# not as common as you think.



## sunrunner (Mar 13, 2016)

want out to find some bottles ,and found one. Hostetter's  bitter's are one of the more common of the bitters , and have had a long run . just how long? Well I came up with one that I have not dug until now machine made.


----------



## andy volkerts (Mar 15, 2016)

fairly common out here in California, I have dug several examples in my time, but they are not as prevalent as some of the other older variants either.......Andy


----------



## sunrunner (Mar 16, 2016)

Yeah, Andy, I have fond more of the BLIM then the machine made.


----------



## andy volkerts (Mar 16, 2016)

I am not certain of how long into the 20th century hostetters lasted, I would guess sometime into the teens, so that wouldn't be very much time to have produced bottles made by machine, compared to the much longer time of the earlier BLIM examples, just another fascinating thing about our hobby.........Andy


----------



## cowseatmaize (Mar 17, 2016)

Possibly at least until 1925 going by THIS EBAT

Some reports say they changed to Tonic in 1928 and ran until 1959. I have also seen some listings for "Hostetter's Tonic" in "The Druggist Circular" from 1920 and 22. They were just under the header of herbs though so may not be connected.
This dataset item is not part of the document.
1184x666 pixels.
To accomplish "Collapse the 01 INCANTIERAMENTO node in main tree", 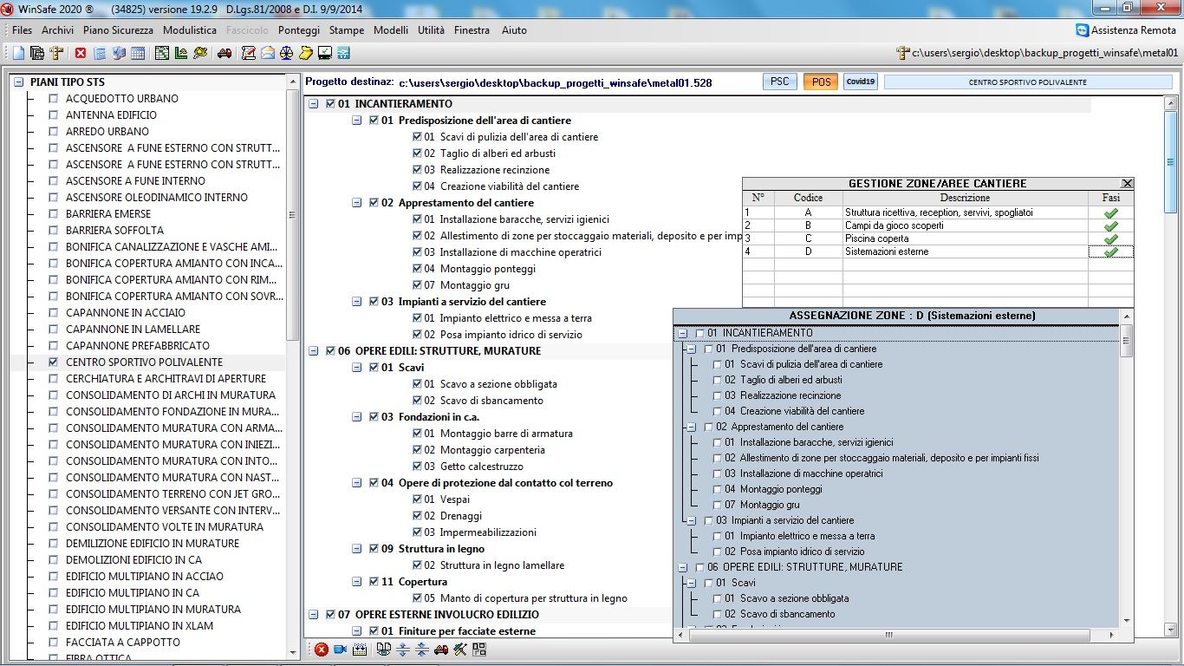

17N (or other number between 16 and 29)……………usually American Bottle  Company, at their glass plant located in Newark, Ohio. On some bottles  the letter may *precede* the number. Evidence indicates  the date codes (16, for instance, is believed to indicate 1916) may have  been used much earlier, as well as later —- perhaps from ABCO’s  beginning in 1905, all the way up to 1929, at least on a few bottles. I  have received a report that some bottles carried apparent date codes as  late as 1933, several years after the former A.B.CO. plants had become  part of Owens-Illinois Glass Company. See “16S”, “AB”, and “A.B.CO”  entries. http://www.glassbottlemarks.com


----------



## cannibalfromhannibal (Mar 18, 2016)

I've seen an early threaded machine made version dating to early 20's. I think there are more machine made ones than given credit for....I've dug dozens from one hole! Jack


----------



## antlerman23 (Mar 25, 2016)

I have seen maybe 3-5 Hostetters come out of holes I've dug, and all of them were abm. I am cursed to only find the 1910 era holes 
Common or not, finding a sweet looking bottle like that is awesome, I have one sitting not 2 feet from me as I type


----------



## Lordbud (Mar 26, 2016)

In California most TOC - 1910 privies were left undug back in the heyday of bottle digging in the 1960s/1970s. So many of the later PCGW tooled top/lip bottles can be quite rare. Frankly nobody bothered back then. It had to be 1880s or before to potentially find any "killer" bottles. However machine made bottles were the norm in the mid-west and back east after 1900, so those privies would also have been left alone after the older ones were dug out. The two best privies I ever was lucky to dig were both 1900 vintage. They were packed with bottles. Mostly slicks of course. But the good ones that were found are still in my collection.


----------



## sunrunner (Mar 26, 2016)

thanks for the info. with that long run , hope I can find a few more.


----------